Any agreement of such sort might indeed be "satisfactory," but only for the US itself, as it would fuel tensions in the region and open prospects for new armed conflicts, political analyst John Bosnitch warned.

"There's no doubt that it serves American interests in Europe when there's instability on European continent, that Germany and other EU states are unable to control without the American muscle," Bosnitch told RT.

US support for the land swap idea might also come from the lack of understanding of the situation in the Balkans, which proved to be the most explosive region of Europe for over a century. And the past US actions in the region proved to be quite counterproductive, author and Russia analyst Martin McCauley told RT.

"The United States hasn't played a major role in the Balkans. The United States has traditionally found the Balkans to be very difficult to understand," McCauley said.

"The United States has a role to play here but its record is not particularly good, because they have had difficulty in thoughtfully understanding the area."

EU not so sure

In spite of Bolton's certainty, not all EU countries appear to be on board. Luxembourg's Foreign Minister Jean Asselborn warned about "very negative consequences" such deal might produce, with his Finnish counterpart Timo Soini calling it "risky."

"We believe that this can tear open too many old wounds in the population and so we are very skeptical," German Foreign Minister Heiko Maas said on Friday.

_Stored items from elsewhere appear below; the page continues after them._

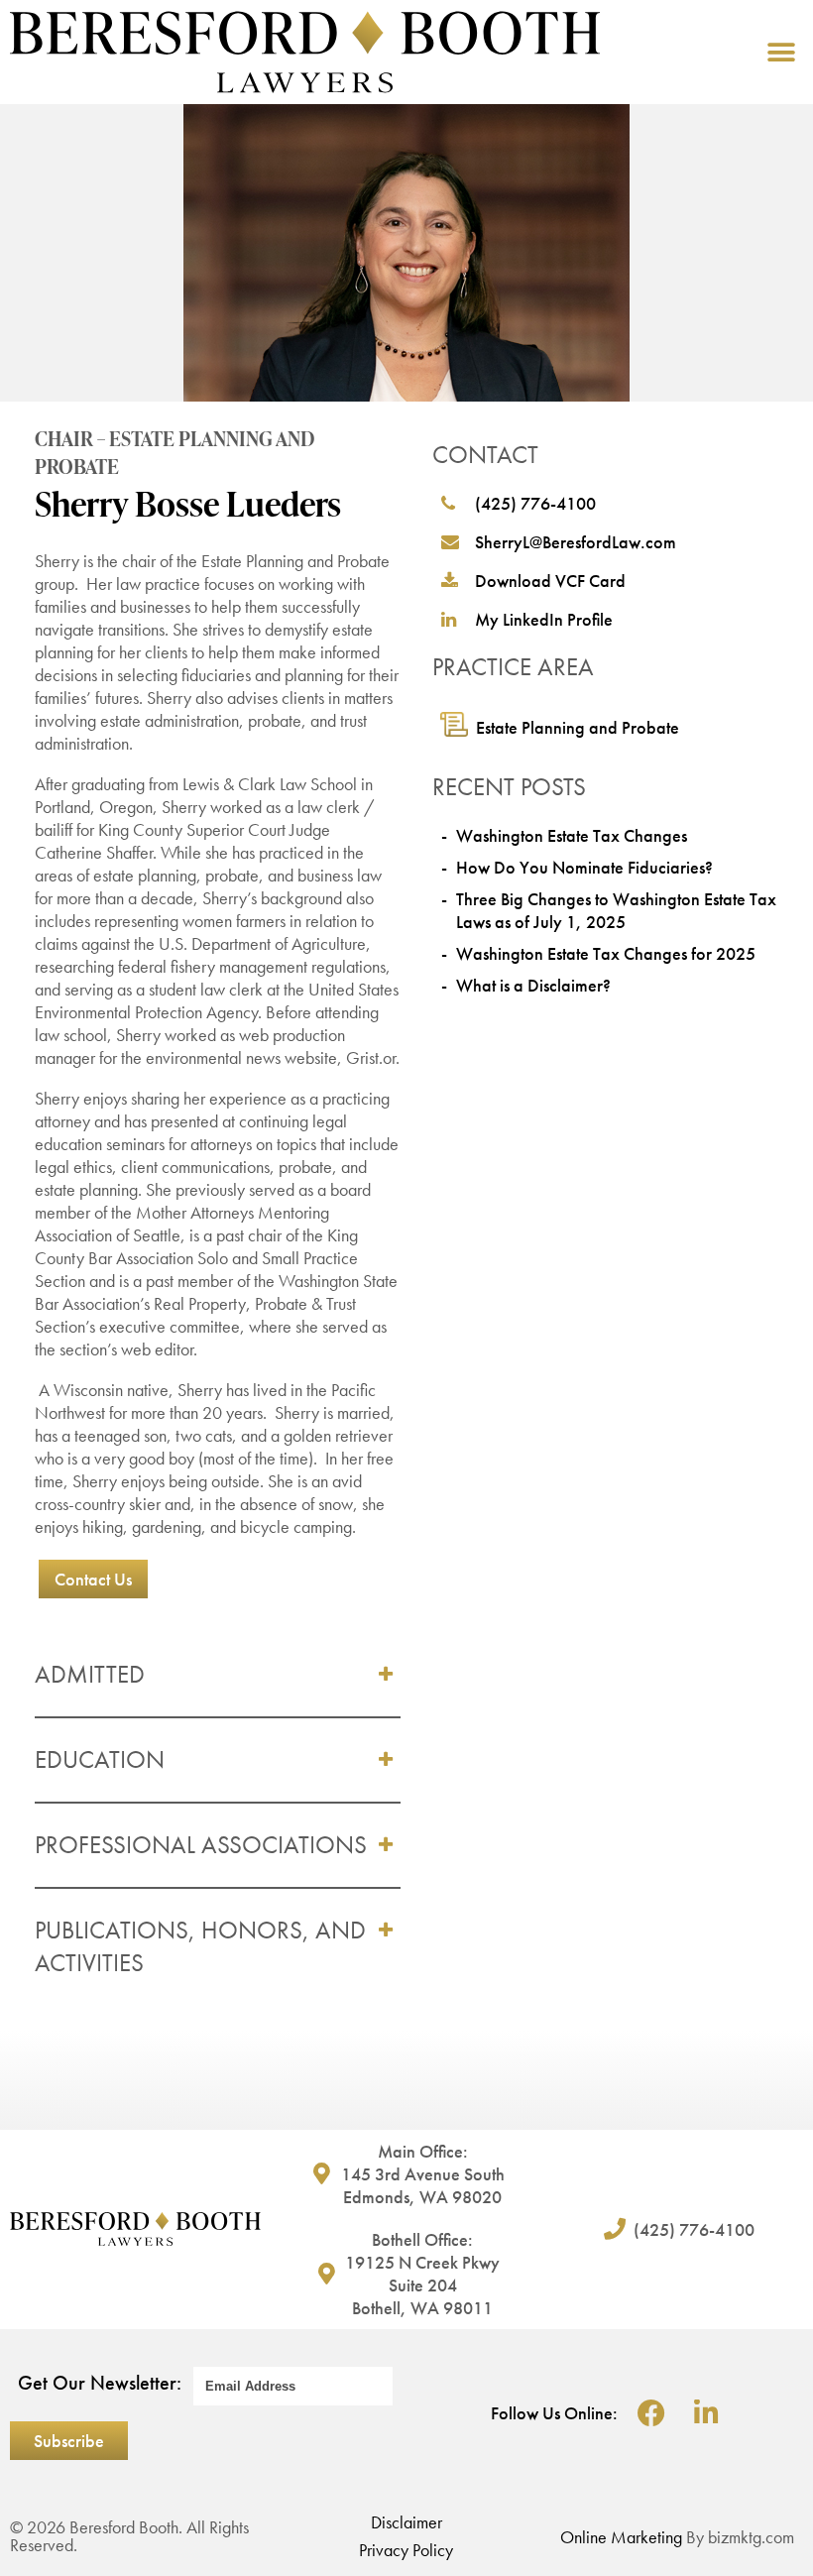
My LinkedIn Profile (544, 619)
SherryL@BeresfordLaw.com (575, 541)
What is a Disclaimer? (533, 985)
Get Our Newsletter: (99, 2383)
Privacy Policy (406, 2549)
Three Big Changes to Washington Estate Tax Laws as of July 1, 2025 (616, 910)
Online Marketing (621, 2536)
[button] (780, 52)
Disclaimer (406, 2522)
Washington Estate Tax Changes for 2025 (605, 953)
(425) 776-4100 (535, 503)
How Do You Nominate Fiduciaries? (584, 867)
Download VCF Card (550, 580)
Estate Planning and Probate (577, 727)
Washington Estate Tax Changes (571, 835)
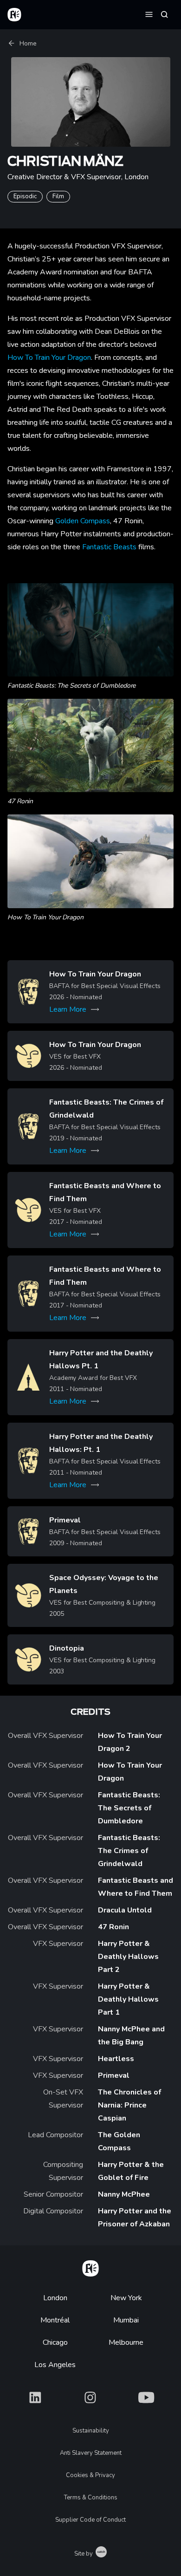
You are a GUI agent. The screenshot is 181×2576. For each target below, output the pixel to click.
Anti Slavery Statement (91, 2453)
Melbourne (126, 2342)
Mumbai (126, 2320)
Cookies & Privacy (90, 2475)
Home (28, 43)
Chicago (55, 2342)
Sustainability (90, 2430)
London (55, 2298)
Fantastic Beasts (109, 547)
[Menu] (149, 14)
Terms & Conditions (90, 2497)
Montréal (55, 2320)
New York (126, 2298)
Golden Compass (82, 521)
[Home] (90, 2267)
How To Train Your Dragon (49, 357)
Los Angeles (55, 2365)
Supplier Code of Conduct (90, 2520)
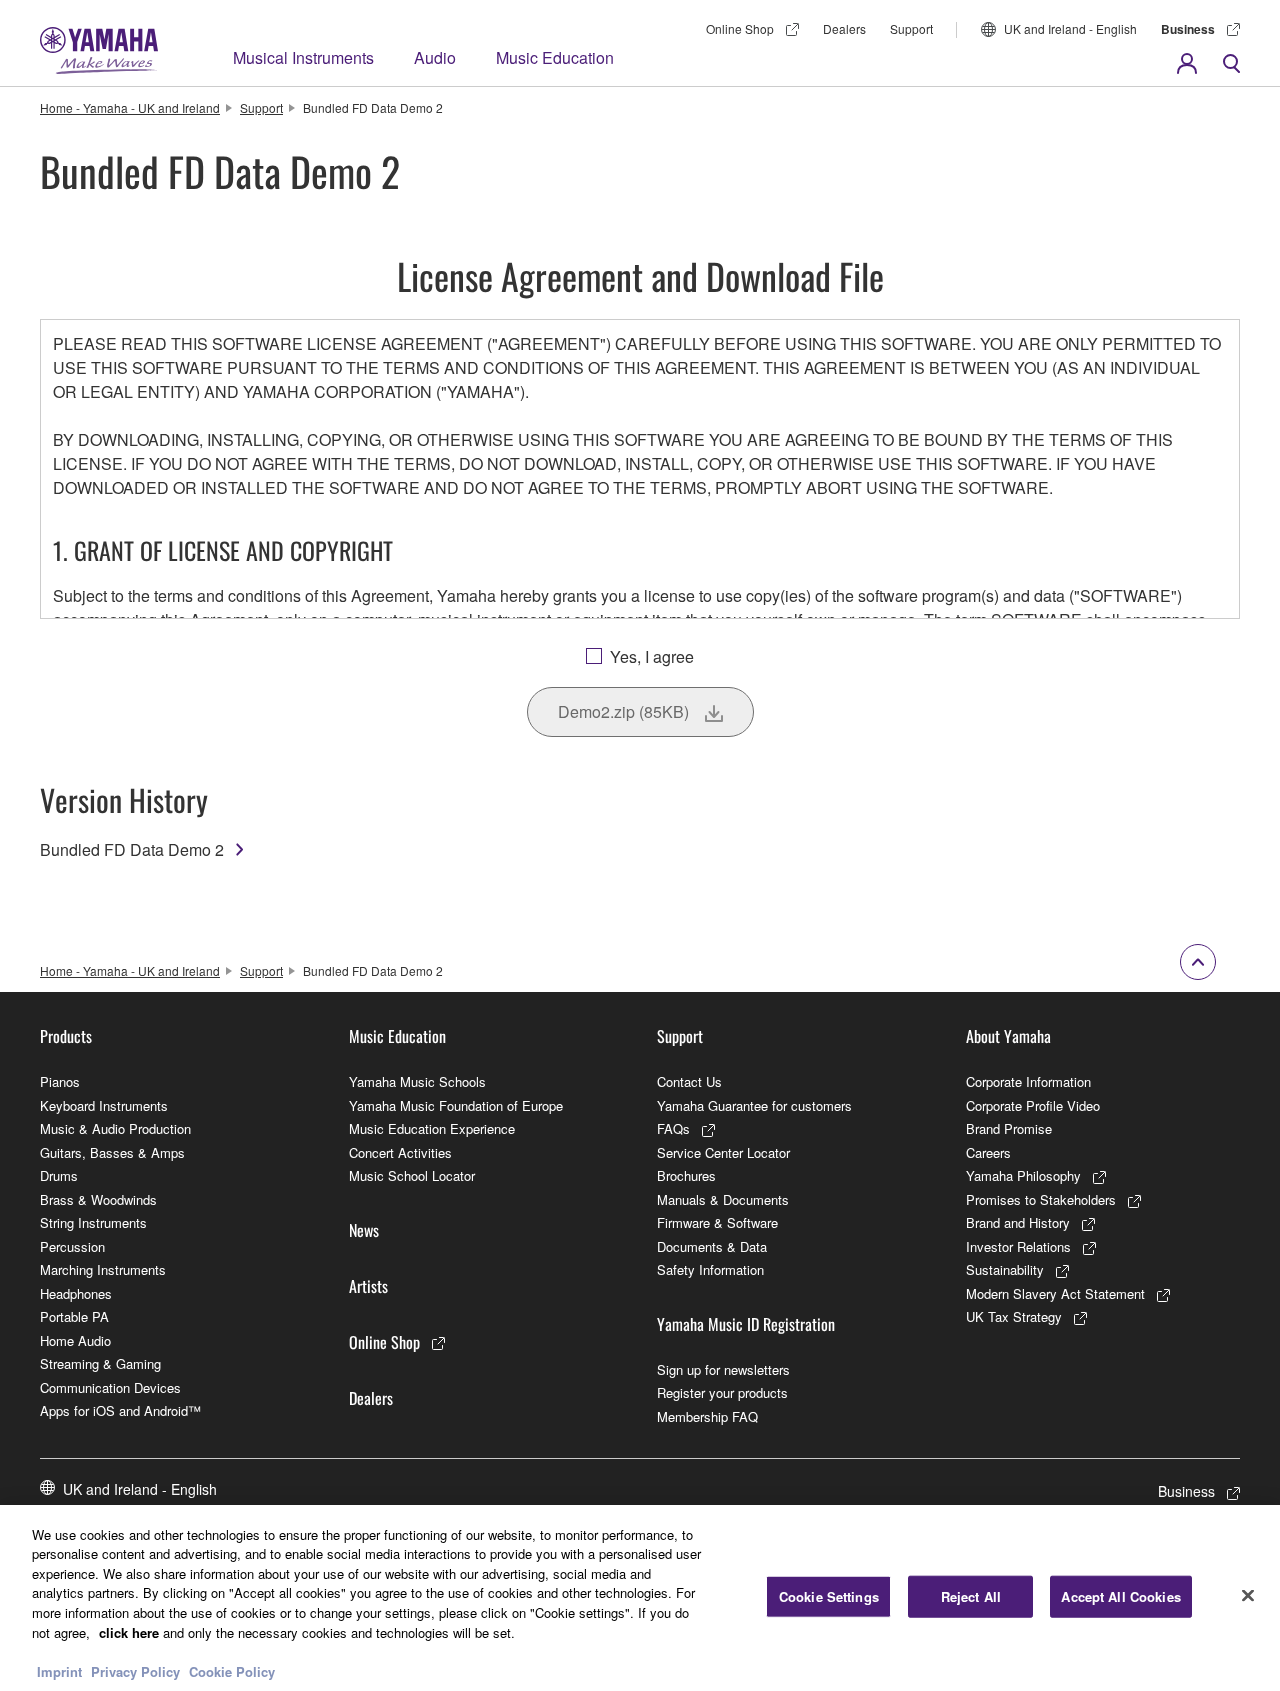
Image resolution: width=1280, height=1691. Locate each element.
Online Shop (740, 28)
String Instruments (93, 1222)
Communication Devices (110, 1387)
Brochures (686, 1175)
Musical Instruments (303, 57)
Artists (368, 1286)
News (364, 1230)
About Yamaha (1008, 1036)
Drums (59, 1175)
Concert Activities (400, 1152)
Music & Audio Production (115, 1128)
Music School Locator (412, 1175)
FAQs (673, 1128)
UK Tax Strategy (1014, 1316)
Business (1188, 29)
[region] (640, 1598)
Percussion (72, 1246)
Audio (435, 57)
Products (66, 1036)
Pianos (60, 1081)
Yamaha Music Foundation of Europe (456, 1105)
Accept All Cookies (1120, 1596)
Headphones (76, 1293)
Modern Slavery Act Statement (1055, 1293)
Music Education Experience (432, 1128)
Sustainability (1005, 1269)
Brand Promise (1009, 1128)
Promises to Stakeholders (1041, 1199)
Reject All (971, 1596)
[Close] (1248, 1595)
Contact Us (689, 1081)
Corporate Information (1028, 1081)
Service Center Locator (723, 1152)
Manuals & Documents (723, 1199)
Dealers (844, 28)
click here (129, 1631)
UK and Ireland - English (1070, 28)
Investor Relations (1018, 1246)
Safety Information (710, 1269)
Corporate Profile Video (1033, 1105)
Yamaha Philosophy (1023, 1175)
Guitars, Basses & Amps (112, 1152)
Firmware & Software (717, 1222)
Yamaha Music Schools (417, 1081)
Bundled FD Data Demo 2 (132, 849)
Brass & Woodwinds (98, 1199)
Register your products (722, 1392)
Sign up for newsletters (723, 1369)
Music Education (555, 57)
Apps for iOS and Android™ (120, 1410)
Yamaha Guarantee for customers (754, 1105)
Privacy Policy (135, 1670)
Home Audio (75, 1340)
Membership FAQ (707, 1416)
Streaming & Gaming (100, 1363)
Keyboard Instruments (104, 1105)
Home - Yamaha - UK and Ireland (130, 107)
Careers (988, 1152)
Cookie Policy (232, 1670)
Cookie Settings (829, 1596)
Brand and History (1018, 1222)
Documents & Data (712, 1246)
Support (911, 28)
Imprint (59, 1670)
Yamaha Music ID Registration (746, 1324)
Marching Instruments (103, 1269)
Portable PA (74, 1316)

If such land swap actually took place, it is likely to trigger a chain reaction in the region, with ethno-religious minorities in neighboring countries demanding autonomies and ultimately secession, McCauley warned. Such course of events is particularly dangerous for Bosnia and Macedonia, which have large ethnic and religious minorities.

"If a land swap does take place between the Serbs and the Albanians it will set an immediate precedent for a land swap in Bosnia, that will probably lead to the departure of the Serbian part to join Serbia and to separation of the country into two pieces," Bosnitch said. "And in the case of Macedonia, it will result in a situation in which the Albanians would demand to leave Macedonia. And the Albanians have assertive majority control over more than the half of Macedonia in the area bordering Kosovo."